AP Syllabus focus: 'A frequency table gives the number of cases falling into each category of a categorical variable.'
Frequency tables organize categorical data into a simple count-based display, making it easier to see how observations are distributed across categories and to describe the data clearly in context.
What a Frequency Table Does
A frequency table is used when data values are recorded as categories, labels, or groups. Instead of looking through a raw list of responses one by one, you organize the responses by category and count how many times each category appears. This allows you to see the overall pattern of the data more quickly.
A good frequency table turns a messy list into a clear summary. It helps you answer questions such as:
Which category appears most often?
Which category appears least often?
Are some categories much more common than others?
How many total cases were recorded?
This is one of the first and most important ways to summarize categorical data, because it focuses directly on the number of cases in each category.
Frequency table: A display that shows the number of cases falling into each category of a categorical variable.
The key idea is that a frequency table records counts, not measurements.
Essential Parts of a Frequency Table
Every frequency table should include clearly named categories and the frequency for each one. In this setting, frequency means the number of cases in that category.
The categories must be written in a way that makes the data easy to understand. Category names should be:
clear
consistent
distinct from one another
appropriate to the context
For example, if two labels really mean the same thing, they should not be counted as separate categories. Clear labeling matters because the usefulness of the table depends on accurate grouping.
Each case in the data set should be assigned to one category and counted once. That means the total of all frequencies should match the total number of cases in the data set. If the counts do not add up correctly, then the table is incomplete or contains an error.

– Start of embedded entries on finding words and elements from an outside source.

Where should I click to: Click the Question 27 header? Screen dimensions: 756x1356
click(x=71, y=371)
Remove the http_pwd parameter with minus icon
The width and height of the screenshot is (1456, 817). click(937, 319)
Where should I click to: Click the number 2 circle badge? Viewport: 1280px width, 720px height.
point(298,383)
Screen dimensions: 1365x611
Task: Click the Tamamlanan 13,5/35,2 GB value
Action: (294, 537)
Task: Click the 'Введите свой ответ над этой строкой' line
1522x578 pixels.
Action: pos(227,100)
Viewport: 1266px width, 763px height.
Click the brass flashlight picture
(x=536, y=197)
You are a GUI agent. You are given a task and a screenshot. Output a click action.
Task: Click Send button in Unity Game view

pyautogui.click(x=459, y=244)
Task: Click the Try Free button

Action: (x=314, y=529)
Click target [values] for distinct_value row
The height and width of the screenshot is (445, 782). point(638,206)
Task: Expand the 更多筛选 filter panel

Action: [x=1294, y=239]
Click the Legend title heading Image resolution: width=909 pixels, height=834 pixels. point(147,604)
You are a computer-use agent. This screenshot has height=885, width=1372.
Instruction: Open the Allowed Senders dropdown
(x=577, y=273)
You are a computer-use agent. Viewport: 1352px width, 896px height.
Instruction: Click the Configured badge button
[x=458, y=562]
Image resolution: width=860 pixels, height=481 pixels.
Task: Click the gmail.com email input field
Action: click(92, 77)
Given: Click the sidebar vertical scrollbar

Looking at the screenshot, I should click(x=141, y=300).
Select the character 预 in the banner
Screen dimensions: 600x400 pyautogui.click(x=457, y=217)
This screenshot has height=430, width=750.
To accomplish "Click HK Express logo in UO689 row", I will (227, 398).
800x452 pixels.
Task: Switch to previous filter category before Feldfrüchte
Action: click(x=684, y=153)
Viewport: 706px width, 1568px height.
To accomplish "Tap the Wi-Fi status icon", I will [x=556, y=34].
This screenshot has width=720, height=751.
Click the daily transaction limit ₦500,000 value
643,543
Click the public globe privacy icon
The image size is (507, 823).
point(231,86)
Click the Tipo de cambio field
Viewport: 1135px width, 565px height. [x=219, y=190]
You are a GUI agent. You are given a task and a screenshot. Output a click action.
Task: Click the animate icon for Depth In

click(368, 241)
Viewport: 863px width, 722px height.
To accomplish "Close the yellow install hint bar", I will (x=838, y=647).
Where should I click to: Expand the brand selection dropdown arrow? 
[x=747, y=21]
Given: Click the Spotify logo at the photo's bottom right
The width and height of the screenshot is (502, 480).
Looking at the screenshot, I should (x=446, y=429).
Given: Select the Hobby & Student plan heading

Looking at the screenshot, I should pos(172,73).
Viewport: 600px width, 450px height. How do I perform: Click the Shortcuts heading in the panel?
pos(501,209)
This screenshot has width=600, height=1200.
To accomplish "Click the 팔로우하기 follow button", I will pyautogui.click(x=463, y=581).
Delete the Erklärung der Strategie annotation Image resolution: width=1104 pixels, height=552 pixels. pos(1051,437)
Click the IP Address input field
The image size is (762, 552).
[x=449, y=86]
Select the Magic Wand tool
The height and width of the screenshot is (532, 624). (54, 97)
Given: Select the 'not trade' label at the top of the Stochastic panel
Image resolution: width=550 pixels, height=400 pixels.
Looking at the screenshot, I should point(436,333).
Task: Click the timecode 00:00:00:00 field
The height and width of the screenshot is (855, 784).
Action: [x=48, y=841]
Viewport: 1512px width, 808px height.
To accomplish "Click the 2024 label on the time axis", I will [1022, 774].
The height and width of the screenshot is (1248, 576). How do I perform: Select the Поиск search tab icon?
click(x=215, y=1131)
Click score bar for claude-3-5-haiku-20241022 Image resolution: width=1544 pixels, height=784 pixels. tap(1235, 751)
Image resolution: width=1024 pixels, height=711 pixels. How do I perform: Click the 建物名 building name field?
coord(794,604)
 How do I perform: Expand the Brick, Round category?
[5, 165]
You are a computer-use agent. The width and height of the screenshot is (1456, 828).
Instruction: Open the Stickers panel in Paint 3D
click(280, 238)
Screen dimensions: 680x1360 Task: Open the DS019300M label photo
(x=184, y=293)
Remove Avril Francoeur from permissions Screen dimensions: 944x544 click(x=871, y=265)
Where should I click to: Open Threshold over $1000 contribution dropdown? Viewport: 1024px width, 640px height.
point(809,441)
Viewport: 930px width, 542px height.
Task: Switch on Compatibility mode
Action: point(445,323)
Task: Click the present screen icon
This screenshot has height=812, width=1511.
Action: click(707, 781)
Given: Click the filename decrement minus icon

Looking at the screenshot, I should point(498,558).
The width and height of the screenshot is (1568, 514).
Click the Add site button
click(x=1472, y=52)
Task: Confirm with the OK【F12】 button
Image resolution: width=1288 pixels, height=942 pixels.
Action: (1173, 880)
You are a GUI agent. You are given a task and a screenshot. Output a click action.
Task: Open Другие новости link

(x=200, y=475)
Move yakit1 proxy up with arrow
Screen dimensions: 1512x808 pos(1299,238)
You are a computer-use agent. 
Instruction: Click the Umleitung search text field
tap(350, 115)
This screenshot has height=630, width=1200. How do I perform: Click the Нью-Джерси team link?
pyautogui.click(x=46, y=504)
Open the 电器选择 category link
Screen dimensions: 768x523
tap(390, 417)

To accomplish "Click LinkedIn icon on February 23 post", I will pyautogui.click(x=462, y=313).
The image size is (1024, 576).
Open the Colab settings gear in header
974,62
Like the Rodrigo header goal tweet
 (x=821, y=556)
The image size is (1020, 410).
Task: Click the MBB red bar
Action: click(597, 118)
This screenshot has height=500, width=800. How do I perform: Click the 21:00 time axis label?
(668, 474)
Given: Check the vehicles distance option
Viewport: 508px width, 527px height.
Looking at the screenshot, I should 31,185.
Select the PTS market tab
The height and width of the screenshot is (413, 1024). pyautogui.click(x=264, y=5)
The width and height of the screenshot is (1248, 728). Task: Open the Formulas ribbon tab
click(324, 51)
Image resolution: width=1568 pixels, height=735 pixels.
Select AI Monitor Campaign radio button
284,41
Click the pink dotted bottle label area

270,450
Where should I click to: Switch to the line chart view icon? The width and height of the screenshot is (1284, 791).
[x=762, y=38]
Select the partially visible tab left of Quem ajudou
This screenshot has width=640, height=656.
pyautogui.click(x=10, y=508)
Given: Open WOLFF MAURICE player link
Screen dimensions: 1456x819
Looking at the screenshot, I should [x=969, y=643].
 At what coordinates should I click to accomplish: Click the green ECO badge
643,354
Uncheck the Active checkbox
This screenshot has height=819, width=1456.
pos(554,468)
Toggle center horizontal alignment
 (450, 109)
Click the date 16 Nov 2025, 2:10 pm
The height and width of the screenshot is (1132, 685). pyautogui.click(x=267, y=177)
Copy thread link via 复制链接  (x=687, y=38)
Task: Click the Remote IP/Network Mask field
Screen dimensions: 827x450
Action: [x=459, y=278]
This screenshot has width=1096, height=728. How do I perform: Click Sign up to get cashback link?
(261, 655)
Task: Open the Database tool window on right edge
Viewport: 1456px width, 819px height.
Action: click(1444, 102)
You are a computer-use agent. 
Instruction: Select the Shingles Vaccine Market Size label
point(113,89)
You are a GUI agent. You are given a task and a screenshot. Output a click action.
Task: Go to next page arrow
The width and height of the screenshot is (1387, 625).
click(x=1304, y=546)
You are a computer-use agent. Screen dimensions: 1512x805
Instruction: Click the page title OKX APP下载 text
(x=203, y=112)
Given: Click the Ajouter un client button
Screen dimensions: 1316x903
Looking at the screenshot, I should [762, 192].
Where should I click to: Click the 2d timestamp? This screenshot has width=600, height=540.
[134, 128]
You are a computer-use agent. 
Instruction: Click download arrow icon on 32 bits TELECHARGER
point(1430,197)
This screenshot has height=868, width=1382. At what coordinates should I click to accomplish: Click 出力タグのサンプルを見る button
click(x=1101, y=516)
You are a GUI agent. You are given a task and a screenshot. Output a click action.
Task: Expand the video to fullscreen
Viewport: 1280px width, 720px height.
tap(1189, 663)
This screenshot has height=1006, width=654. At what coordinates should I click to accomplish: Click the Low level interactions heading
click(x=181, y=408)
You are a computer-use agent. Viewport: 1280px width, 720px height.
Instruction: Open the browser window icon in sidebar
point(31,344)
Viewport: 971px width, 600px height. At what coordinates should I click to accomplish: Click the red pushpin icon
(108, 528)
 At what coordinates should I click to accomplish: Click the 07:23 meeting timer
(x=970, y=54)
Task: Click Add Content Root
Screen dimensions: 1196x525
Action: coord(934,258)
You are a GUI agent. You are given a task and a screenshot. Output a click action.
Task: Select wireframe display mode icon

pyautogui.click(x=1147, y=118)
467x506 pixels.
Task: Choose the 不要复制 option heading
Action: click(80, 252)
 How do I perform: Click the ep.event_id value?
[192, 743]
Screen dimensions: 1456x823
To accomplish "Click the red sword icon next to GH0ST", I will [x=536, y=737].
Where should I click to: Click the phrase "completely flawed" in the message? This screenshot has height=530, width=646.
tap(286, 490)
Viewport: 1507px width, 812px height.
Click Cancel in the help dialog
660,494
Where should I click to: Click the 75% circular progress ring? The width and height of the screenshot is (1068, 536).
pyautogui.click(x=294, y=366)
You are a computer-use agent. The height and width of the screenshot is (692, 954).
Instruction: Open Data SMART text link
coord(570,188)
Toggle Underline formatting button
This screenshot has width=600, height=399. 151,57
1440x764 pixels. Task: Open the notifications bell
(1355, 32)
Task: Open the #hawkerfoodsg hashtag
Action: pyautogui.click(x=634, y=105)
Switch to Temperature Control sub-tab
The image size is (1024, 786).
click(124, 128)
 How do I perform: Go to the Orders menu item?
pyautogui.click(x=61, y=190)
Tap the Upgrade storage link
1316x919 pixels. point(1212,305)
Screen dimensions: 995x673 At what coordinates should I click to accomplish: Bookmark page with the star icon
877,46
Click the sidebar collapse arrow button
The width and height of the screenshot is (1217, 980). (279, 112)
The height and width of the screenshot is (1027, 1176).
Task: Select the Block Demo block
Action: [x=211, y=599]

A frequency table is not just a list of categories. It is a structured summary of how many observations belong to each category. The strength of the display comes from its simplicity: the reader can immediately see how the data are distributed across the available categories.
How to Construct a Frequency Table
Constructing a frequency table is a careful counting process. The main steps are:
Identify the categorical variable being studied.
Determine the set of categories that will be used.
Go through the data one case at a time.
Place each case into the correct category.
Count the number of cases in each category.
Check that the frequencies add to the total number of cases.
Many students find it helpful to use tally marks while counting, especially when the data set is long. Tallying reduces the chance of losing track of counts and makes it easier to verify totals before writing final frequencies.
Accuracy is especially important. A frequency table should reflect the data exactly as recorded. If categories are mixed up, counted twice, or skipped, the table will not represent the data correctly.
The construction process also requires attention to wording. If category labels are inconsistent, the final counts may be misleading. A frequency table is only as good as the classification system behind it.
How to Read and Use a Frequency Table
Once a frequency table has been created, it becomes a useful tool for describing the data in context.

This bar chart displays a categorical frequency distribution for responses A–E. The height of each bar represents the count (frequency) in that category, making it easy to compare which categories are most and least common at a glance. Source
The frequencies tell you how the cases are distributed among categories. You can identify the most common category by finding the largest count and the least common category by finding the smallest count.
You can also compare categories directly.

This example bar chart illustrates how categorical (nominal) groups can be compared using bar heights. Because each bar encodes a category’s frequency, differences in heights directly represent differences in counts across categories. Source
If one category has a much larger frequency than another, that tells you the first category occurs more often in the data set. These comparisons should always be stated in context, using the actual category names rather than vague phrases such as “the first one” or “the second one.”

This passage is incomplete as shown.